### PROBLEM DETAILS
I'd like the entries reproduced exactly, with the images omitted.

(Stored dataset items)

*** Block opens ***

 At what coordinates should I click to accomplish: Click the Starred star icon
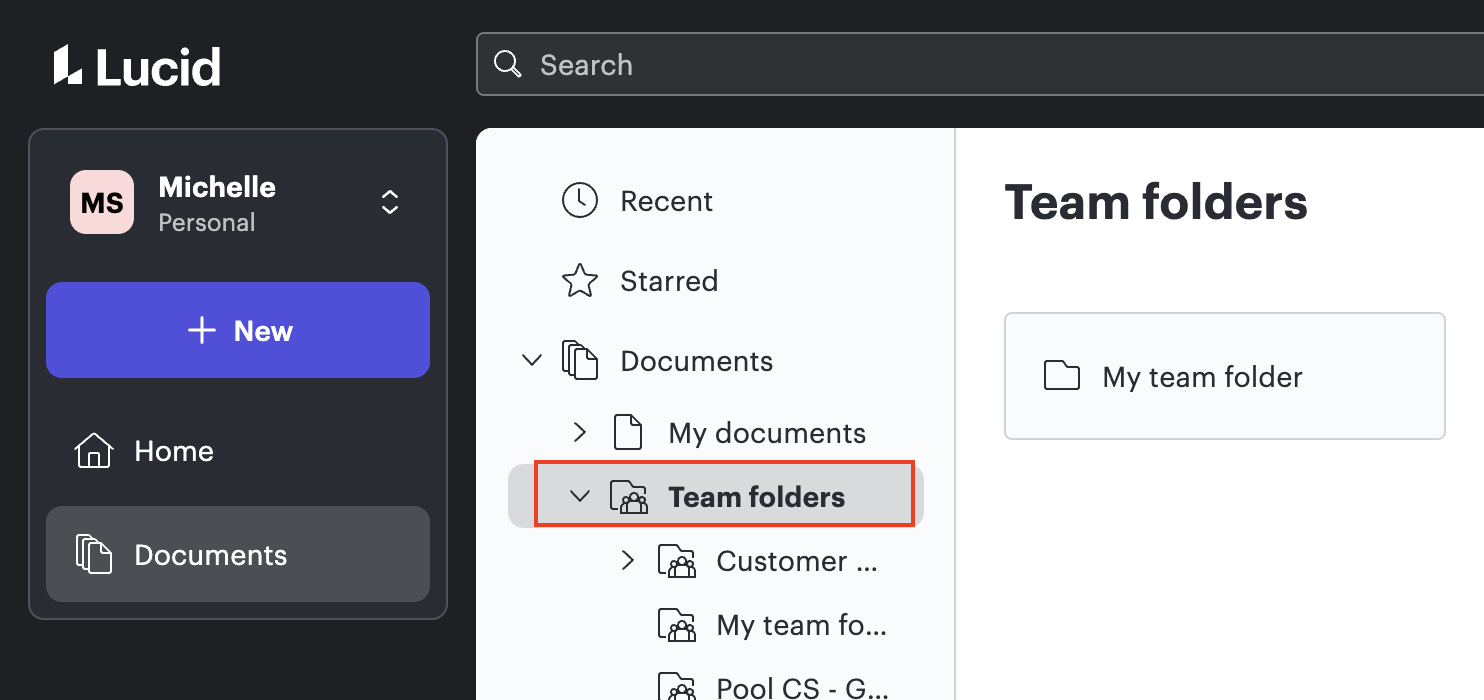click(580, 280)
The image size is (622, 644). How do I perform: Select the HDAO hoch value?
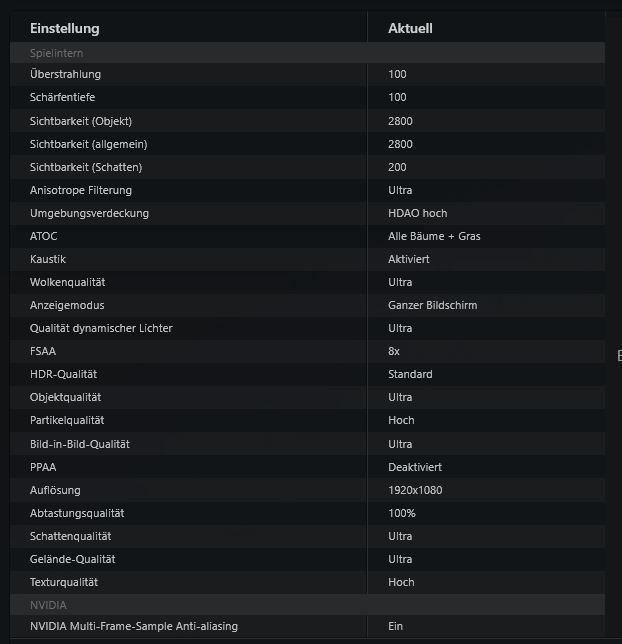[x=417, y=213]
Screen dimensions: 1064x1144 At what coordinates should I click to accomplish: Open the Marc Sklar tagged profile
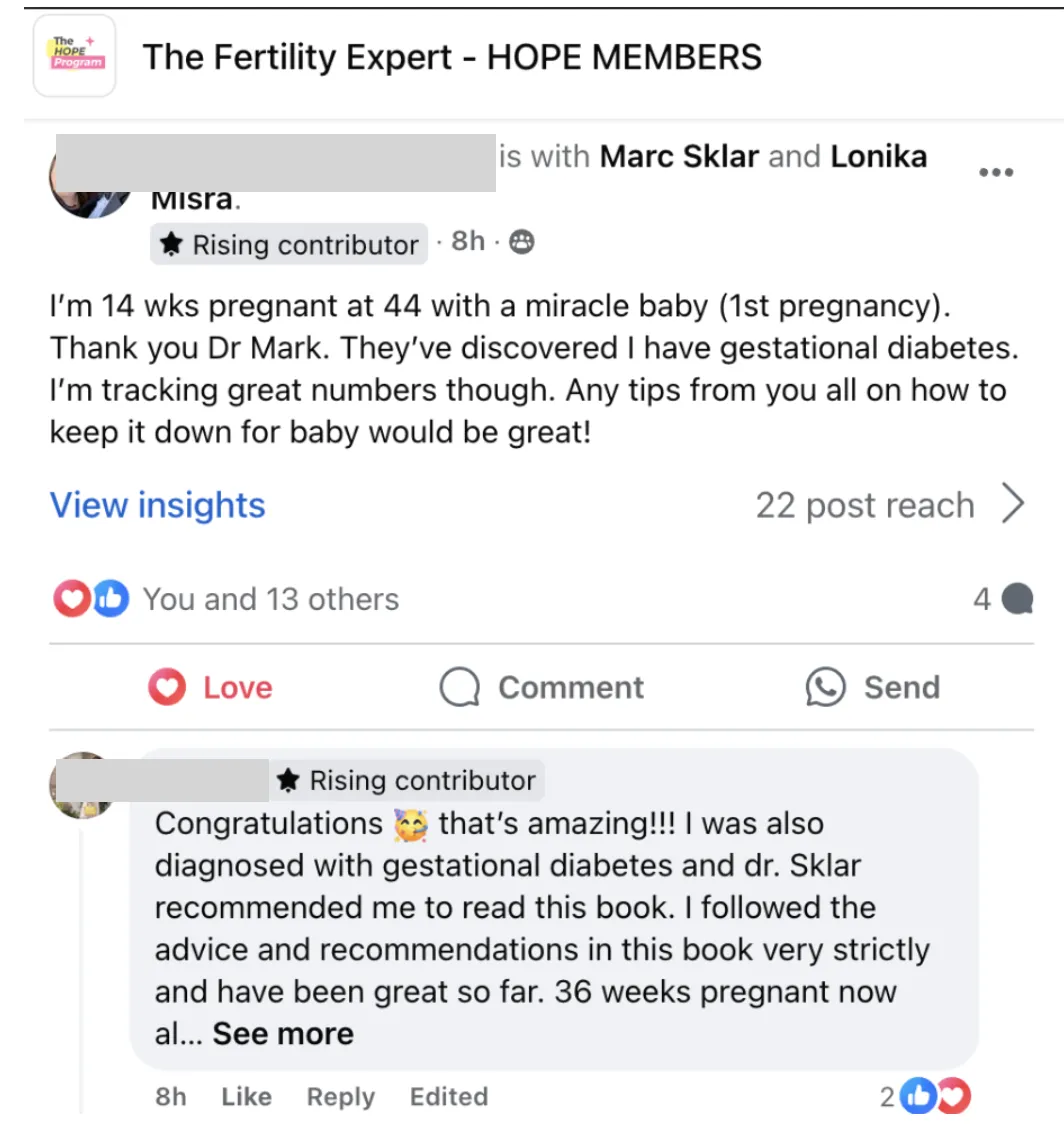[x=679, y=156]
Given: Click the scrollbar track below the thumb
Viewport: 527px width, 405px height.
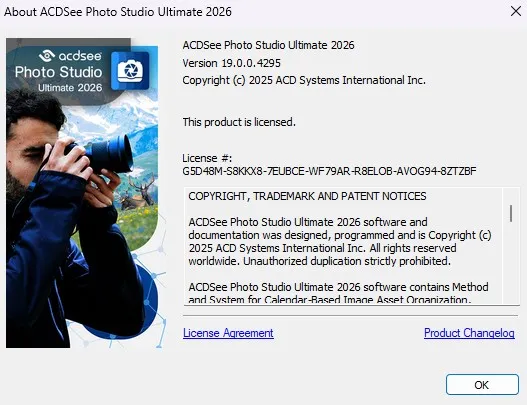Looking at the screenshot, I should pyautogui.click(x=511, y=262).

*** Block closes ***

### RESULT OF THIS EXERCISE
 At what coordinates should I click to accomplish: Click the Starred star icon
click(580, 280)
The image size is (622, 644). How do I perform: Select the HDAO hoch value?
[x=417, y=213]
Screen dimensions: 1064x1144 At what coordinates should I click to accomplish: Open the Marc Sklar tagged profile
[x=679, y=156]
Given: Click the scrollbar track below the thumb
Viewport: 527px width, 405px height.
Looking at the screenshot, I should pyautogui.click(x=511, y=262).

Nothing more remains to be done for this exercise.